Zurich’s roundtable included new company analysis on the trajectory of mental health conditions across six countries, including Australia, through 2030. The data points to a sustained upward trend that is already registering across multiple parts of the income support system – not only in life insurance. Separately, a May 2026 report commissioned by the Council of Australian Life Insurers (CALI) and researched by SuperFriend mapped 11 income support systems in Australia – from employer sick leave and workers compensation through to early superannuation withdrawals – and found that the volume of people drawing on those systems has grown materially over the past decade.
Two million more Australians are now claiming income support payments than 10 years ago, with mental health conditions the dominant factor driving that growth. In the past year alone, 8.5 million people accessed some form of income support, with total payments reaching $78.9 billion.
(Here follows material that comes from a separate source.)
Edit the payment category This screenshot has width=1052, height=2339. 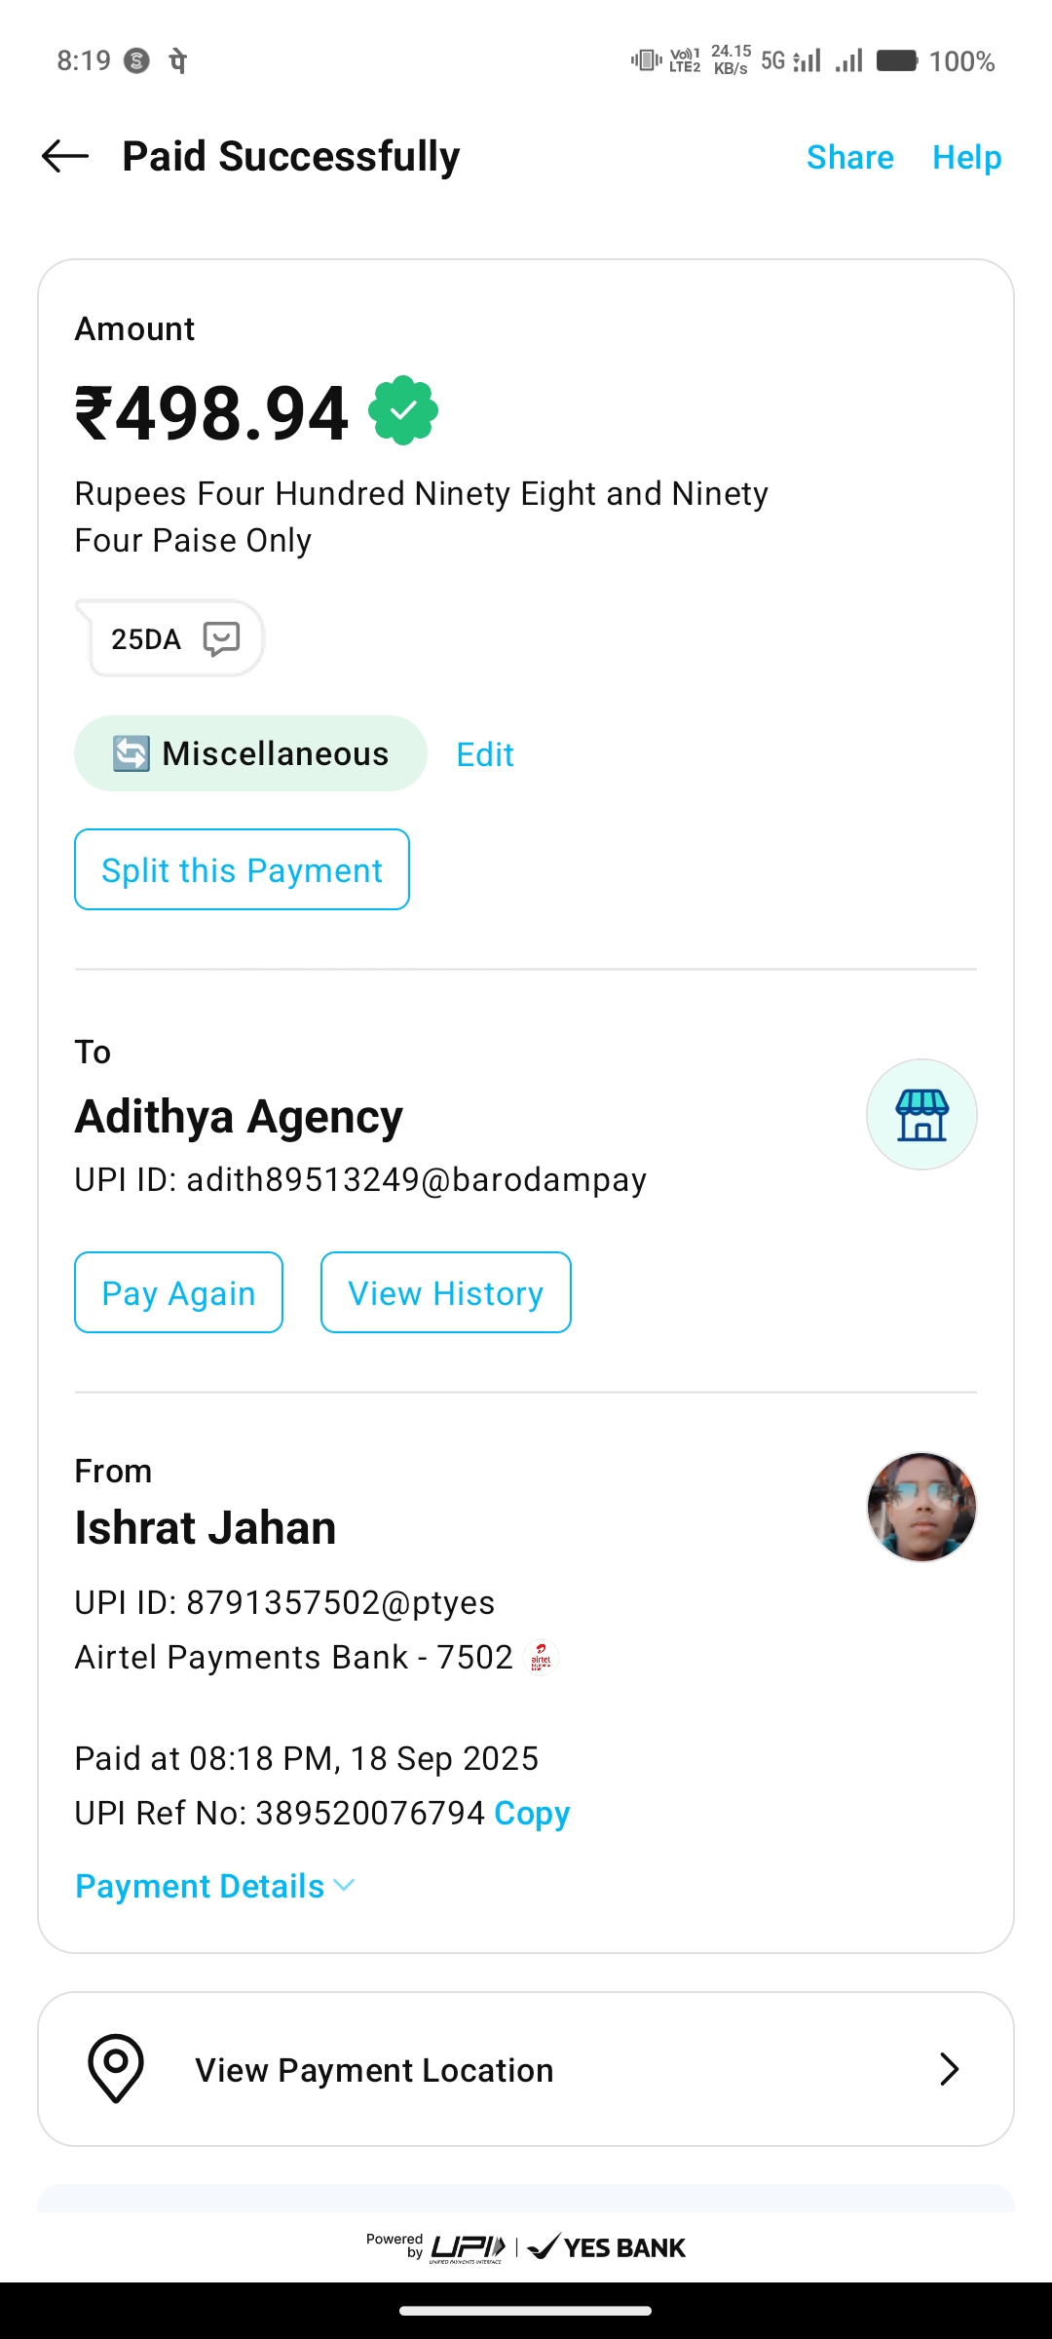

Life insurance enters that picture at a late stage. By the time a claimant reaches a life insurer, they have typically already drawn on other parts of the system, making those claims more involved and longer to resolve. Mental ill-health accounts for approximately one in three TPD claims and one in five income protection claims. In 2023-24, life insurers paid out $8.3 billion in income protection and TPD benefits to around 55,000 people who could not work – about 11% of all income support paid nationally that year. “By the time someone turns to life insurance, they have often moved through other parts of the ecosystem. These claims tend to be more complex and longer in duration,” CALI chief executive officer Christine Cupitt said.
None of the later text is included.